Doses of medication for mania are sometimes prescribed at the upper limit of the recommended dose range and sometimes exceed it. This can be done not only with one drug but also with several drugs. This practice significantly increases the occurrence of side effects. High doses should be reduced for the future. However, this often does not happen because of avoiding relapse.
Patients typically need more than one medication to maintain remission, and the practice of adding a second-generation antipsychotic to lithium, sodium valproate, and/or antidepressant is common. The drugs that target the manic and mixed episodes of BD have a stronger scientific base than those for the management of depression.13
The survey by Masand and Tracy13 showed that most patients with BD are taking three or more medications, and it is common (13.3%) that patients with BD take five or more drugs. These outcomes are comparable to the results of Levine et al,65 who found that nearly 50% of study participants received three or more psychotropic drugs; polypharmacy was not linked to demographic factors such as sex, age, educational or marital status, or medication prescriptions.
Implications for psychotherapy
Psychoeducation and approaches such as interpersonal therapy and cognitive behavioral therapy (CBT) have been shown to decrease relapse and recurrence rates significantly when added to medication in patients with BD.66–68 Unfortunately, they are underutilized because of the lack of trained therapists, cost, and compensation issues. The addition of CBT to treatment as usual (TAU) was supposed to be cost-effective because of decreases in using of services.66
Individual CBT for BD builds on Beck’s cognitive therapy; a skills-based therapy supports people in identifying and changing the association between maladaptive beliefs and moods.
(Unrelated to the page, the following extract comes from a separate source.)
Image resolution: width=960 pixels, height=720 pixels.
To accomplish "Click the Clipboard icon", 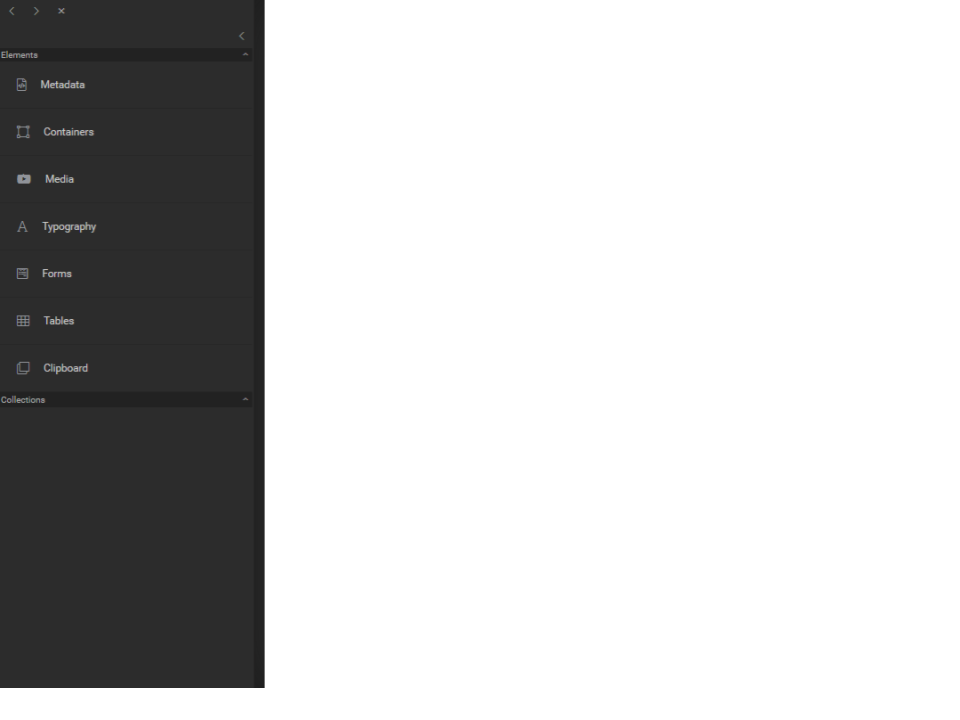I will 23,368.
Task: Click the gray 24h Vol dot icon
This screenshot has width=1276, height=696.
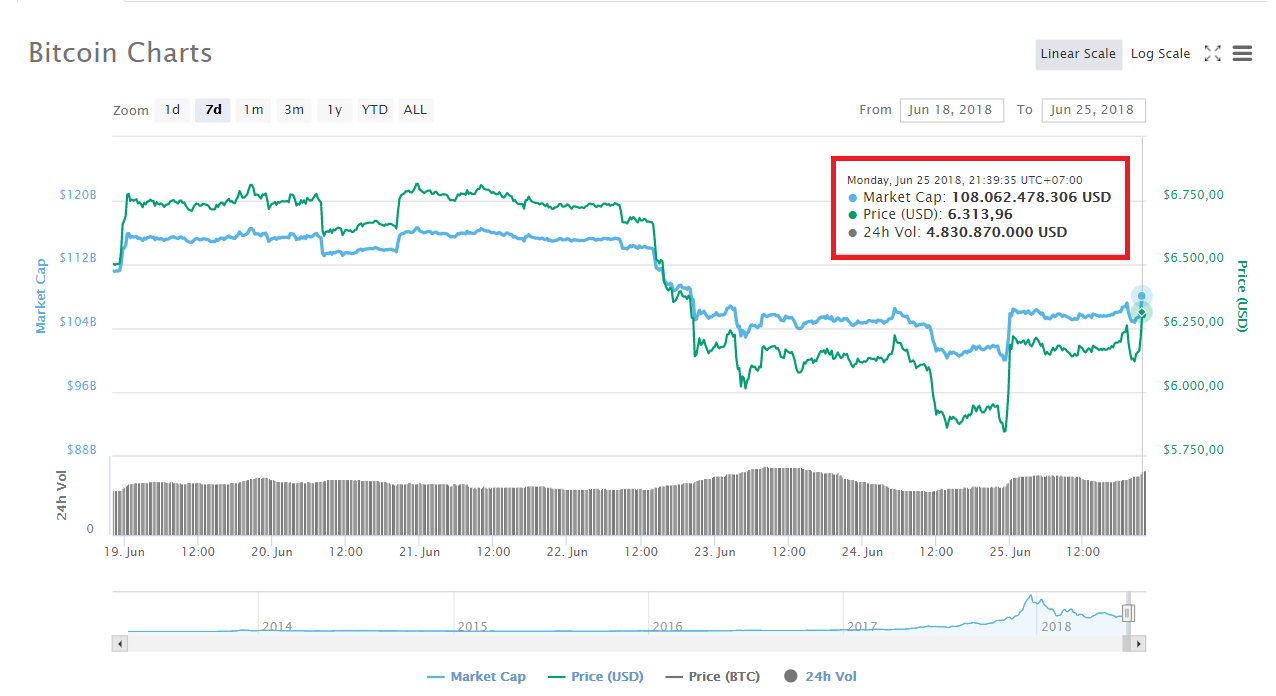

Using mood diaries, activity scheduling, and thought records, BD patients learn to change automatic negative thoughts, eliminate distorted thinking, and block episodes of mania and depression.69
Lam et al67 randomized 103 BD patients with a history of recurrent episodes (at least two episodes in 2 years or three episodes in 5 years) to individual CBT or TAU. CBT was managed as 12–18 meetings over 6 months followed by two booster sessions. The risk of relapse was significantly lower in the CBT compared with TAU over 12 months. Those allocated to CBT also had lower rates of relapse compared with TAU (64% vs 84%) and a longer time to the depressive episode than TAU over 30 months follow-up.
Group CBT, while not as extensively verified as individual CBT, has confirmed effectiveness for BD. The study of Williams et al70 summarized earlier exhibited greater outcomes to TAU on measures of depressive and anxiety symptoms, functioning, and time to relapse. Several findings advocate that group CBT would be a valuable addition to pharmacotherapy for the treatment of BD.71–73
Overlooking taking of prescribed drugs and difficulties with adverse effects are major impediments to treatment. The absence of medication schedules, uncooperative social systems, lack of illness understanding, and treatment complications may also affect overall adherence. Yet, there are various unmet needs in the management of BD. Moreover, there are discrepancies among the evidence-based treatments for BD and patient perception of the relative effectiveness of different drugs. There is a need to arrange for psychiatrists, patients, and patients’ families better psychoeducation about the best evidence-based treatments for BD.
The authors proclaim that the article was written without any profitable or financial relations that could be understood as a possible conflict of interest. The authors report no other conflicts of interest in this work.